In the clinical study of women suffering from postmenopausal osteoporosis the prevalence of urine calcium/creatinine ratios >400 mg/g was greater in patients treated with TYMLOS than in placebo (20 % vs. 15 % in both cases). Urolithiases were observed in 2.1 % of patients receiving TYMLOS and 1.7 % of placebo-treated patients.

Negative Reactions to The Extension Study in Postmenopausal Women who suffer from Osteoporosis

After an 18-month period of therapy by TYMLOS (or placebo), 1139 women were shifted for treatment using alendronate 70 mg, which was administered orally every week. The risk of adverse events that occurred during treatment with alendronate was similar to patients who had previously received placebo or TYMLOS treatment.

 

Immunogenicity

Like any therapeutic protein, it is possible to develop immunogenicity. The ability to detect the formation of antibodies is strongly dependent on the specificity and sensitivity of the test. Furthermore, the rate of antibodies (including neutralizing antibodies) positive results in an assay can be affected by various variables, including the method of assay and sample handling, the time of collection, the presence of concomitant medications and the root cause of the disease.

Therefore, comparing of the frequency of antibodies against TYMLOS within the research studies discussed below with the prevalence of antibodies from different studies or for other products could be incorrect.

Of patients treated with TYMLOS during the 18-month period, 49 % (300/610) created anti-abaloparatide antibodies Of these, 68 % (201/297) created neutralizing antibodies against abaloparatide. In the case of patients with anti-abaloparatide antibodies that were tested for cross-reactivity 2.3%(7/298) were cross-reactive to PTHrP. 43 % (3/7) produced neutralizing antibodies to PTHrP and the remaining 0% (0/298) produced cross-reactive antibodies to PTH.

The formation of antibodies did not appear to have any clinically significant effect on safety or efficacy outcomes for Bone mineral density (BMD) response and reduction in fractures, or adverse reactions.

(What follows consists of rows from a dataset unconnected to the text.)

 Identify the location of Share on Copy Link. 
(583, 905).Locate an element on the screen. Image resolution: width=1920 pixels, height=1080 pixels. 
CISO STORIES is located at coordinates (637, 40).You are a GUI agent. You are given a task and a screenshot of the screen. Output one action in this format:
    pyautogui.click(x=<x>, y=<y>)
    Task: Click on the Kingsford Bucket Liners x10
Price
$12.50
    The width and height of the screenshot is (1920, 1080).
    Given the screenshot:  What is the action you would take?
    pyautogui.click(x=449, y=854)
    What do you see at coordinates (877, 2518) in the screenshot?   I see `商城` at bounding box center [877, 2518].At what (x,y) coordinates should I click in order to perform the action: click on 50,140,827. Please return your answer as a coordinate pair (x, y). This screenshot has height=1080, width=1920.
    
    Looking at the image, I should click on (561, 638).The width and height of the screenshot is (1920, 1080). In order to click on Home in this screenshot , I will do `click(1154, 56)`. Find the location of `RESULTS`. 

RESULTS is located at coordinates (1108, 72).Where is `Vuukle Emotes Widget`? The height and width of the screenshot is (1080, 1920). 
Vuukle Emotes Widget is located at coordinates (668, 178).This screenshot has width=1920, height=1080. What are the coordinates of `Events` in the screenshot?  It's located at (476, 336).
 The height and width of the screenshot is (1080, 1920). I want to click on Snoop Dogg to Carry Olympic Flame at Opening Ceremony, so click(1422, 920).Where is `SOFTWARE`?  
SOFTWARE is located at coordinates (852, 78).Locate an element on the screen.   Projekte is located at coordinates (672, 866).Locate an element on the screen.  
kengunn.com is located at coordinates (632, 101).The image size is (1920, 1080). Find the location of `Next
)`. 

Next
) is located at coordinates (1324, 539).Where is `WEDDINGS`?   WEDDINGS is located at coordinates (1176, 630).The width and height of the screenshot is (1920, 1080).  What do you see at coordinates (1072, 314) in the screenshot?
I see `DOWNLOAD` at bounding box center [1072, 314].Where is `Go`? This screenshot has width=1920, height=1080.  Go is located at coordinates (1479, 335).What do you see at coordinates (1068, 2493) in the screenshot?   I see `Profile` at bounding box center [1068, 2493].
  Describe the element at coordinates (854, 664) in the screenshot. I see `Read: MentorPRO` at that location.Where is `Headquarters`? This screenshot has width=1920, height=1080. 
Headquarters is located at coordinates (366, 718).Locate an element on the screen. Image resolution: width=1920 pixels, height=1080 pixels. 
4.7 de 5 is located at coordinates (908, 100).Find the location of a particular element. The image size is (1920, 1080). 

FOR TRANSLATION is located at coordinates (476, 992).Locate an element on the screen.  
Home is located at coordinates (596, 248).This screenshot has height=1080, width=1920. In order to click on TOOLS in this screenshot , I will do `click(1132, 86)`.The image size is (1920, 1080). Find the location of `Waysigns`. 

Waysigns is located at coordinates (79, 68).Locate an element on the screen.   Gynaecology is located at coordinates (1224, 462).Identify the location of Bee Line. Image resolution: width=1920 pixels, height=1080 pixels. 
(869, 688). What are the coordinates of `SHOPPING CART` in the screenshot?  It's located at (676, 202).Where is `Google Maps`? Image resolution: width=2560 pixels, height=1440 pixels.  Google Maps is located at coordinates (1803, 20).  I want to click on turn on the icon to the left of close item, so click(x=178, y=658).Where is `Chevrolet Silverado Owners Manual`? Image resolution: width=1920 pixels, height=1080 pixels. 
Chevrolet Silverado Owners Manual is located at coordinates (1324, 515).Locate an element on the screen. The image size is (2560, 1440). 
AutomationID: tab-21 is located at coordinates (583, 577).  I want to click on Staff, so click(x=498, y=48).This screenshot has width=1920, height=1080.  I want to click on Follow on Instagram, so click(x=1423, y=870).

The majority of patients who had anti-abaloparatide antibodies in the course of treatment with TYMLOS 85 % (256/300) were able to have follow-up test results six months after the completion of TYMLOS treatment. Of those patients 56 % (143/256) were antibody-positive.

Postmarketing Experience

These adverse effects have been observed in the post-approval usage of TYMLOS. Since these reactions are reported on a voluntary basis from an unknown population It isn’t always feasible to accurately estimate its frequency or to establish a causal connection to exposure to drugs.

  • Abdominal tension, abdominal pain
  • Constipation, diarrhea, vomiting
  • Asthenia, lethargy, malaise
  • Insomnia
  • Anaphylactic and hypersensitive reactions as well as dyspnea (in the case of reactions to allergens)
  • Rash, pruritus
  • Generalized pain and discomfort in the back, joint, bone and in the extremity
  • The leg muscles are tense and the back

Additional details

Always consult your physician to confirm that the information provided on this site is appropriate to your particular situation.